Com técnica e planejamento, um imóvel vazio pode ser decorado para valorizar seu potencial e chamar a atenção de clientes.

É muito comum ver em mostras de imóveis ou feiras, ambientes decorados e pronto para morar. Não são só os móveis que estão alocados: quadros, abajures, mantas, porta-retratos e todos os acessórios lá dispostos. Essa técnica é conhecida como home staging, o que basicamente significa montar um ambiente para deixá-lo o mais convidativo possível para a visita de futuros compradores. Esta técnica também pode ser aplicada a imóveis usados, que estão desocupados e disponíveis para venda.

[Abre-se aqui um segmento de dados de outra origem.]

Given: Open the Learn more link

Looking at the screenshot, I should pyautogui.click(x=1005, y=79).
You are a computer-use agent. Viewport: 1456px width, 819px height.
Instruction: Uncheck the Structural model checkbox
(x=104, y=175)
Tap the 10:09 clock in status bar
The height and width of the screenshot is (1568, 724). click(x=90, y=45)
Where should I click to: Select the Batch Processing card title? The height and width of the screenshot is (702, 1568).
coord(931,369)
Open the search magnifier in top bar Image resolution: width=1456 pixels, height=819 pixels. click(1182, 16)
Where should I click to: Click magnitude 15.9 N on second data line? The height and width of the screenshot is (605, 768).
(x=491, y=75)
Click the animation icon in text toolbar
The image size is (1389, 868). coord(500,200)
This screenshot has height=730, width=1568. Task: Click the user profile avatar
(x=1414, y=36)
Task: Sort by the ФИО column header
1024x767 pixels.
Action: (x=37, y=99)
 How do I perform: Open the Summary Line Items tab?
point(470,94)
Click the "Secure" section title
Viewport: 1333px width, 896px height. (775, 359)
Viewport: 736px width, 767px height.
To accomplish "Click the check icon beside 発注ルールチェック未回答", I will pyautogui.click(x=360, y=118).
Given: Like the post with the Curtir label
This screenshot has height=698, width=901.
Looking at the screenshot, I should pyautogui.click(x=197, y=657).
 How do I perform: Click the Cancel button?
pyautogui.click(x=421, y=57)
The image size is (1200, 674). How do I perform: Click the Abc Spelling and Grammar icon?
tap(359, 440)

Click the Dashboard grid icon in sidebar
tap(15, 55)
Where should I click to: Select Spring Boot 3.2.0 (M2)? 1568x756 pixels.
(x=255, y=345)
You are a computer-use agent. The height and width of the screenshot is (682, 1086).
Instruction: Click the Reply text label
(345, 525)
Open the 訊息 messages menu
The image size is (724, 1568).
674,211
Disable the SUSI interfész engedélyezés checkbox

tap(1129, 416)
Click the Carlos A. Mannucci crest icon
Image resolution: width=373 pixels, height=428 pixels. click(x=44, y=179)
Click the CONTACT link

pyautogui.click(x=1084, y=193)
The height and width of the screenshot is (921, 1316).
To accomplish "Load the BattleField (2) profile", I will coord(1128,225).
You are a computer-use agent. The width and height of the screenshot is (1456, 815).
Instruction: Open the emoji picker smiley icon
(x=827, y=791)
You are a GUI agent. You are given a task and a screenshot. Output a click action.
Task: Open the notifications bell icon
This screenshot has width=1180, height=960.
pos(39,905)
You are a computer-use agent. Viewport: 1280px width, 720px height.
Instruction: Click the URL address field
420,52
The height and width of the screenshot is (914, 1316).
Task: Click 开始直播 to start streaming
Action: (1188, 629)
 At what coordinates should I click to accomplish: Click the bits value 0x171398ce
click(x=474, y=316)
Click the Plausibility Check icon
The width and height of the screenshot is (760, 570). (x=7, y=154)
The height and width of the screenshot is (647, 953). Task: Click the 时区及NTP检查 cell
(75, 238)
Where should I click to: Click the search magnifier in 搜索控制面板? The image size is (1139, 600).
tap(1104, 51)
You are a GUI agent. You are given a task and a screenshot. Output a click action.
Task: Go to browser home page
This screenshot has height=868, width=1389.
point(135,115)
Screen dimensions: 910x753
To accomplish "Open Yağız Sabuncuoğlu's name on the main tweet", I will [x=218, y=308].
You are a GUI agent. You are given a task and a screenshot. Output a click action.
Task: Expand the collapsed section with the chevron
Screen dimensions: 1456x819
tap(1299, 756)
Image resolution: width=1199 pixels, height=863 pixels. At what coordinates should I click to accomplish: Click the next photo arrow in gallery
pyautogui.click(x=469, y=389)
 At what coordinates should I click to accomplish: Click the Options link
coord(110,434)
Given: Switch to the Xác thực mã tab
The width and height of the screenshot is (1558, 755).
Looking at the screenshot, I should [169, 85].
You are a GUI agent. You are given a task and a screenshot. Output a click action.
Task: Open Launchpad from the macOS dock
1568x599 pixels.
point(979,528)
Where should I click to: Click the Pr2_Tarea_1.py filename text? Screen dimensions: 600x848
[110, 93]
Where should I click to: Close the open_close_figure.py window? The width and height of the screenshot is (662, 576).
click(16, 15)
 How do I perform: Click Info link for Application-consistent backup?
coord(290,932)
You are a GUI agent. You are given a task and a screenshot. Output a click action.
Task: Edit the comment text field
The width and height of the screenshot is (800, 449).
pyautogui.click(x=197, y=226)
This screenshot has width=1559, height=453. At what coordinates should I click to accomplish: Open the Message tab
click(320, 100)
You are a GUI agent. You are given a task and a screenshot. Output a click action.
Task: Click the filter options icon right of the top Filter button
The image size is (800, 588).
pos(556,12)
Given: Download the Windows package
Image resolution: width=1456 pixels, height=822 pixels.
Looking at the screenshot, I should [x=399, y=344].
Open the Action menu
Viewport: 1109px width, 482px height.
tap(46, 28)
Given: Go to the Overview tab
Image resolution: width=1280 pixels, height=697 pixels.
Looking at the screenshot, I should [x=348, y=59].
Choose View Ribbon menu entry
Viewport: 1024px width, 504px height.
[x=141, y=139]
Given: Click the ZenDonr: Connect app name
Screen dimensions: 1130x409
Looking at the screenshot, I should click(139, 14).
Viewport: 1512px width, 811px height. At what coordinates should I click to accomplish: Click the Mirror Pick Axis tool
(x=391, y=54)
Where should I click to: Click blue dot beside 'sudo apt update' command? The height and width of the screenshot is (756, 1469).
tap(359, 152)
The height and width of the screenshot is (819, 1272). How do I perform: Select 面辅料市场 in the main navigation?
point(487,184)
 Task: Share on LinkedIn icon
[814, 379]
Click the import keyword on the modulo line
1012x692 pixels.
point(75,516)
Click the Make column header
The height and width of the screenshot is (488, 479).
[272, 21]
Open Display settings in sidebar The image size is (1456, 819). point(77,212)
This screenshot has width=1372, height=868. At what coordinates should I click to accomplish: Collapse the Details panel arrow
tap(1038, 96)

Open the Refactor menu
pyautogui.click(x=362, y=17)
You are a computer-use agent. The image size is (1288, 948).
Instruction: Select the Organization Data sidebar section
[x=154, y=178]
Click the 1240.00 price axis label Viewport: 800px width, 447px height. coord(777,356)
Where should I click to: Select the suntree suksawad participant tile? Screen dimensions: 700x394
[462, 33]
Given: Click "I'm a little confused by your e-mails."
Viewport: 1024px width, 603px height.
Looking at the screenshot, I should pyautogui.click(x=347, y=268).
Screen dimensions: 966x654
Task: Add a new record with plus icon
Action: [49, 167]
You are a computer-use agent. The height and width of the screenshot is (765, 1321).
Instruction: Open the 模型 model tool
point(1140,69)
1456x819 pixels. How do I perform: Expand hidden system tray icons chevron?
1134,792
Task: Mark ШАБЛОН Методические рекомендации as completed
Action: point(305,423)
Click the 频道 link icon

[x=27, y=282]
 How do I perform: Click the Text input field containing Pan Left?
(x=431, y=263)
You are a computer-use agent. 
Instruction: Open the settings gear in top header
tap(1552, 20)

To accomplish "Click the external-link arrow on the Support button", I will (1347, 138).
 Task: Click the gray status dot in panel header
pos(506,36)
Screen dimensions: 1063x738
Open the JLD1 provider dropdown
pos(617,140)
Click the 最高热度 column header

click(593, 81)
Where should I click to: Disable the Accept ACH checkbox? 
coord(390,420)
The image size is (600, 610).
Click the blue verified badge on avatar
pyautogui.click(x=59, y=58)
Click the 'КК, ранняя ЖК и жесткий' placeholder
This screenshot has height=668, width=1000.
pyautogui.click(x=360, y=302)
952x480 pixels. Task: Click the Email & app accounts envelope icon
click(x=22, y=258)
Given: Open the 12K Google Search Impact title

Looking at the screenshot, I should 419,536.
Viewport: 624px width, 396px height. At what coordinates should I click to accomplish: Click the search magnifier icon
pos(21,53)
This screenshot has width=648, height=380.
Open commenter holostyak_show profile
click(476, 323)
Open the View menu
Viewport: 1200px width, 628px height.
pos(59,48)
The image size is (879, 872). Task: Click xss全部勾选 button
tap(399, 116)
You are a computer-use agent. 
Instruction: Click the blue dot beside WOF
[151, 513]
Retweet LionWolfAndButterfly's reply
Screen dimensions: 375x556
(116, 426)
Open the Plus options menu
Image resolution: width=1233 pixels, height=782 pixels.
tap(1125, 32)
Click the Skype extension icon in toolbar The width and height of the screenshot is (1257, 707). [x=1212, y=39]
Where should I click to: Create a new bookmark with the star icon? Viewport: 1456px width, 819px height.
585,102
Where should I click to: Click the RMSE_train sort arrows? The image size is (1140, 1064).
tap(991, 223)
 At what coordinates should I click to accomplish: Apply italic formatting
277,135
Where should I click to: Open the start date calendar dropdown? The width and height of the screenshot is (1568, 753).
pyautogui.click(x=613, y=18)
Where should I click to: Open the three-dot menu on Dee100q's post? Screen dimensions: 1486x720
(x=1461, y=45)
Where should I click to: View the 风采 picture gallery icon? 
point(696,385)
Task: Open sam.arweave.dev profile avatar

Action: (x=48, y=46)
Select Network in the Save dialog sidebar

Esse conceito surgiu inicialmente nos Estados Unidos na década de 1970, mas passou rapidamente a ser conhecido e utilizado em todo o mundo. Isso porque a ideia por trás do home staging gira em torno do conforto e do quão convidativo aquele ambiente vai ficar.

No Brasil, esse conceito ainda não é muito aplicado, devido aos custos necessários para a aquisição de móveis e acessórios. Em Brasília, no entanto, a empresa de móveis e objetos de decoração Artefacto em parceria com a TRK Imobiliária desenvolveu a técnica em alguns imóveis residenciais de luxo que estão à venda. A equipe da Artefacto estudou o ambiente, seu público-alvo e cuidou de toda a parte de mobiliário, decoração e ambientação.

“Quando um potencial comprador ou locatário visita um imóvel com o home staging, a valorização é imensa. É mais fácil se imaginar vivendo naquele local quando ele aparece de maneira aconchegante e com um estilo que qualquer um pode se identificar”, afirma Tárik Faraj, sócio da TRK Imóveis, da qual a Artefacto é a principal parceira.

Nada de ambientes vazios
Quando se compara um local trabalhado com home staging e um ambiente vazio, a diferença é extremamente significante. Em primeiro lugar, é possível ter uma dimensão muito mais concreta do local e de suas dimensões – é difícil imaginar tudo o que vai caber em um quarto quando ele está sem cama, não é mesmo? Isso vale para todos os ambientes e é a primeira vantagem do home staging.

O home staging opera com a ideia de usar um ambiente como se usa uma vitrine. Todos os elementos estão ali por um motivo, que é o de tornar o local atrativo para clientes. A iluminação, por exemplo, nem sempre vai ser a do local. Luzes muito fortes e de cores frias tendem a deixar o ambiente pouco pessoal e pode até mesmo incomodar algumas pessoas. Por isso, é sempre usada uma iluminação indireta e que não seja excessivamente forte para ninguém.

O mesmo acontece com as cores. Salas de estar, cozinhas e outros espaços comuns ganham tons quentes para se tornarem mais receptivas. Flores, vasos e outros objetos podem ser usados em conjunto tanto para reiterar esse efeito quanto para dar uma suavizada e não deixar o local muito poluído.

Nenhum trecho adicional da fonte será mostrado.